No passado dia 7 de Setembro, o Papa procedeu à canonização dos beatos Carlo Acutis e Pier Giorgio Frassati, ambos com grande devoção junto dos jovens do mundo inteiro, tornando-se assim a primeira canonização do Papa Leão XIV.

A vida de Pier Giorgio, apesar de curta (apenas 24 anos), foi vivida intensamente com grande desejo de santidade apostólica, através do cuidados aos mais desfavorecidos. Jovem, alegre, cheio de energia, Pier Giorgio foi um testemunho luminoso do Evangelho de Cristo. Demonstrou-nos, aos jovens cristãos, como a nossa vida pode ser ferramenta de Deus para poder mudar o mundo.

Provinha de uma família da alta burguesia, sendo o pai político, o que o levou, desde cedo, a estar envolvido num círculo da sociedade que professava uma fé meramente formal, sem qualquer substância. Não se sentia realmente à vontade na classe social onde vivia, nem na sua vida no lar. Isto mudaria com a sua ligação aos Dominicanos, dos quais se tornou Terciário, e quando ingressou no Instituto Social dos Padres Jesuítas.

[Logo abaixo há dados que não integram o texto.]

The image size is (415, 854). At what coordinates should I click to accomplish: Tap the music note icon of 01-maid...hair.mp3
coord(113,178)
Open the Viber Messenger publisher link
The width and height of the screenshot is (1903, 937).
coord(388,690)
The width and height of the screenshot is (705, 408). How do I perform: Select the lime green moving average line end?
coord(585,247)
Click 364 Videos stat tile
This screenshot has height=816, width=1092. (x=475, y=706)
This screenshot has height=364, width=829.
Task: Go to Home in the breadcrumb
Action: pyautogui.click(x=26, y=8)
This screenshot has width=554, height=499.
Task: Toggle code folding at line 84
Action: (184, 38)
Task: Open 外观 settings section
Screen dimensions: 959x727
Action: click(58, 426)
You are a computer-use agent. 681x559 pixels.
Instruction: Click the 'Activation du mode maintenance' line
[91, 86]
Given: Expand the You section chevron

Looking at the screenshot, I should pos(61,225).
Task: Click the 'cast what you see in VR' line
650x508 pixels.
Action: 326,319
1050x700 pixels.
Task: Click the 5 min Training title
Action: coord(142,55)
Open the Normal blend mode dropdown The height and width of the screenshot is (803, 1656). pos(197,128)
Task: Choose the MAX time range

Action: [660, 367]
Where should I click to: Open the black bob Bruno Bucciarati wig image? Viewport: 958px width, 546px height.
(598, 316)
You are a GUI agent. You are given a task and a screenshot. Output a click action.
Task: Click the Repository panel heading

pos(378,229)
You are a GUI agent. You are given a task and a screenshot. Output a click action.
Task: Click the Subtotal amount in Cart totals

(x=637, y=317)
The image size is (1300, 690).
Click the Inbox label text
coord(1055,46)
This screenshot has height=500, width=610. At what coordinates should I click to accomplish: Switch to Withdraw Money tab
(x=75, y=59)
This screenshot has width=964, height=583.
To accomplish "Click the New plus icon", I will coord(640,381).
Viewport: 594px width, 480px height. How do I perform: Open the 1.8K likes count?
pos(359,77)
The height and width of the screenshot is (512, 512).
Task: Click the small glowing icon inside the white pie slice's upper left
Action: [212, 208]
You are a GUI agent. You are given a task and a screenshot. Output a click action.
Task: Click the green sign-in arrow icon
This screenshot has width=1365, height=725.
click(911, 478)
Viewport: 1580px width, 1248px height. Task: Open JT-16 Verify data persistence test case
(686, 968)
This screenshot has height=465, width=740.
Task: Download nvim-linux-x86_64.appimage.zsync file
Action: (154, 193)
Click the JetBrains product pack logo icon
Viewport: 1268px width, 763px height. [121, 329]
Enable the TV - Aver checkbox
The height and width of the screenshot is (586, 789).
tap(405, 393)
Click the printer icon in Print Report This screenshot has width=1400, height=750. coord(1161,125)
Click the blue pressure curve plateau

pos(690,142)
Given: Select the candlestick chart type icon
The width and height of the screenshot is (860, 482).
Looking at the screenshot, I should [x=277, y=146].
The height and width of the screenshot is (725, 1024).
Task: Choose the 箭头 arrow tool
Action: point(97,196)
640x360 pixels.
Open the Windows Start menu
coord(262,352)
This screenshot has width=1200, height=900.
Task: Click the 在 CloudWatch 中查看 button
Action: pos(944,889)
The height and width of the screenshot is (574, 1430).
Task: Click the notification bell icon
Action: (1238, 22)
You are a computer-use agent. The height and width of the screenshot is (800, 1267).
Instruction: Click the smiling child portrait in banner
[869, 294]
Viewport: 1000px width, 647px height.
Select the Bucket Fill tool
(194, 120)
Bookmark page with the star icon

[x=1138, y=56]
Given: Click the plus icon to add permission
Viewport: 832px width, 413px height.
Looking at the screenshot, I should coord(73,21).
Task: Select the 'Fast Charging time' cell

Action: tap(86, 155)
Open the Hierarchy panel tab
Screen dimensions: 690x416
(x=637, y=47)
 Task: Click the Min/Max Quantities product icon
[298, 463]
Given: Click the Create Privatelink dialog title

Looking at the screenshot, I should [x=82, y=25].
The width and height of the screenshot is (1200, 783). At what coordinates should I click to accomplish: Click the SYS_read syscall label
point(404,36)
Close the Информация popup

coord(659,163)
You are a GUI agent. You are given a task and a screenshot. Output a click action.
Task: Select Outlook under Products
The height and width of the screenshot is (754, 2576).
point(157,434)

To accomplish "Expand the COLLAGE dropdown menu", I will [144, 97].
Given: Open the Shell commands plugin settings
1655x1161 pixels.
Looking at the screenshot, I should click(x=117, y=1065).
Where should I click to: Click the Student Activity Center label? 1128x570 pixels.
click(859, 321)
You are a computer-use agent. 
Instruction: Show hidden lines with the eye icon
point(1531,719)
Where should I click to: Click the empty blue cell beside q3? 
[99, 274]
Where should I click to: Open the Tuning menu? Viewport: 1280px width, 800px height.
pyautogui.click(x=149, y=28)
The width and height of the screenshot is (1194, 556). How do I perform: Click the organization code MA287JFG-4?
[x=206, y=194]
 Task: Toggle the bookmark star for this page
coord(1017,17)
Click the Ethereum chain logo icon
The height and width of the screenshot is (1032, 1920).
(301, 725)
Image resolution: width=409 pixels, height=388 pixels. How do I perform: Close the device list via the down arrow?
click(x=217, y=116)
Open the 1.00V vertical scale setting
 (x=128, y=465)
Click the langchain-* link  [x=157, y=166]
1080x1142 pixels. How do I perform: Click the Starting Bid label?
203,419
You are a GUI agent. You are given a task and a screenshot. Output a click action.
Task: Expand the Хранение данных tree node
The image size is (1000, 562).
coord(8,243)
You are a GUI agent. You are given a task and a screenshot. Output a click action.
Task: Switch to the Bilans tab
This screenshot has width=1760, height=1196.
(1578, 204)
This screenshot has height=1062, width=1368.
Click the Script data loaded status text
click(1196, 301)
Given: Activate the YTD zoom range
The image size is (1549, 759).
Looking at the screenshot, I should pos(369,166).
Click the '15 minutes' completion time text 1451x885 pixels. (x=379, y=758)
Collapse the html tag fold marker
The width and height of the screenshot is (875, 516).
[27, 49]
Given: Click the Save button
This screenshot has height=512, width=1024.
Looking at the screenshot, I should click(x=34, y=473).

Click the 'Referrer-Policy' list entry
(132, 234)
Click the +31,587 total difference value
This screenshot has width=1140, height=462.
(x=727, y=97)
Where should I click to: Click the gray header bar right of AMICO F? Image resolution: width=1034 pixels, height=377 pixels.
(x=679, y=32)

Desde cedo que se apresentou como diametralmente oposto ao pai que o acabava por apelidar de «homem inútil», que apenas se dedicava aos «pobrezinhos» que não estavam à sua altura. Contudo, isto não era um problema para o nosso «santo dos jovens», pois ele aceitava com serenidade as repreensões do pai. Participou de tudo o que eram associações católicas da altura: Acção Católica, Conferência de São Vicente, prestando sempre serviços aos mais abandonados da sociedade. Era alpinista e utilizava esta sua actividade como uma forma de oração e de se aproximar mais do Céu, literalmente, como o próprio evidenciava.

Soube viver intensamente o Evangelho, com profundo zelo apostólico, procurando amar o próximo como assim mesmo. Viveu num período conturbado da História, com a I Guerra Mundial e a ascensão de ideologias totalitárias, anticristãs. Em Turim, na sua terra, tomou contacto com os estropiados da guerra e assistiu à ascensão do Fascismo, ideologia que era veemente contra o Cristianisimo e a Igreja Católica. Reconheceu a crise moral que a sociedade do século XIX havia produzido e que colhia agora frutos no recém-nascido século XX, com ideologias vazias de Deus, que acabavam por criar um «novo deus», quer fosse a Raça, o Capital, o Estado ou até o Proletariado.

Numa das suas cartas, escreveu que «o que falta no mundo é a Caridade», virtude teologal por excelência a qual o Catecismo da Igreja Católica, no seu número 1822, define como: « A virtude pela qual amamos a Deus sobre todas as coisas e ao próximo como a nós mesmo, por amor a Deus». Pier Giorgio soube realmente viver desta forma, soube rechear a sua vida com as graças do Céu, sempre com um sorriso na cara e sereno, haveria de receber sobre si a cruz de cada dia, procurando levar Cristo a todas as franjas da sociedade. Revelou ser um grande exemplo para o seu tempo e para o nosso que carece de jovens com desejo de mudar o mundo, que tenham uma paixão enorme por Cristo, por Nossa Senhora e pela Igreja.

O jovem Pier Giorgio faleceu no dia 4 de julho de 1925 por causa de uma meningite fulminante que lhe acabou por ceifar a vida. Milhares de pessoas participaram das suas exéquias, em Turim, principalmente os pobres daquela cidade a quem o jovem tinha ajudado.

Hoje em dia, é recordado como o «santo dos jovens e dos desportistas» demonstrando como é possível conciliar a alegria, o amor, a fé com o compromisso social em qualquer lugar e época da História. A sua canonização ao lado de outro grande santo dos jovens, Carlo Acutis, reflecte como nós, enquanto jovens, temos realmente a força para mudar o mundo se nos ampararmos no Evangelho, com coragem e humildade.

Santos Pier Giorgio e Carlo Acutis, roguem por nós!